The paranormal investigation of the Castle House
"I was contacted by the owners of the Castle House to come and help them understand some of the strange occurrences they had been experiencing," explains Harkins. He and his team of paranormal investigators headed to Brumley to see what was going on.
"During that preliminary investigation of the property, we experienced several strange occurrences," he says. "The two most notable were disembodied whistling that seemed to follow us around the property. The second is what sounded like footsteps following us in certain upstairs areas of the house."
And that was during the day. That's how haunted this place is. A few weeks later, they braved the spirits and came back at night.
"During our investigation, we had many personal experiences, including whistling, cold spots, seeing furniture moving on its own, and hearing crying or weeping," he explains. As far as solid evidence is concerned, he adds, "We captured several Class A EVPs or 'Electronic Voice Phenomena.' This occurs when we ask a question aloud and receive an answer not heard by a living person, and only captured on the recording medium, such as a digital recorder or video camera, or heard through a speaker or headphones." (You can listen to the recording here).
Oh, but there's more. Harkins explains:
"There is also a video shot in the upstairs bedroom that was used as the exam room. In the video, we set up a motion detector, and asked whatever may be in the room with us to manipulate it. We would ask the spirit to turn it on and off, and it seemed to react on command for several hours. There were three investigators present during this session, and all three of us were well outside of the motion detector's range."
Got goosebumps yet? They attribute the weeping to Mrs. Dixon, since that seems to be her historical MO. The EVP, they think, may be from yet another tragedy:
"We also think that the EVP we captured of the little girl saying 'Please help me,' could be the spirit of a young girl that was taken to the Castle House after being burnt over most of her body, after a large kettle of boiling water spilled on her while her mother was washing clothes.

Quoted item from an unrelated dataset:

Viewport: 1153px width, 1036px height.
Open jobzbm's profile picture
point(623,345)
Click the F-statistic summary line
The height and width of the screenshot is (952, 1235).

It is said that she died on the property eight days later."
So, yeah ... pretty thoroughly haunted.
Now's your chance to own all of this creepy, creepy stuff
After buying the Castle House in 2013, the current owners restored it to its former glory. "They've done a lot of rehab work, but kept the haunted look," says Wheeler. And because they're looking for a change of scenery, this horror-movie-in-the-making can be yours for the low price of $119,900. That's an almost unbeatable ghost-per-dollar value.
So if you're the kind of person who hears about a haunted mansion with a backyard full of unmarked graves and thinks, "That's the place for me," well, jump on this deal. After all, it's your funeral (cue maniacal laugher and organ music).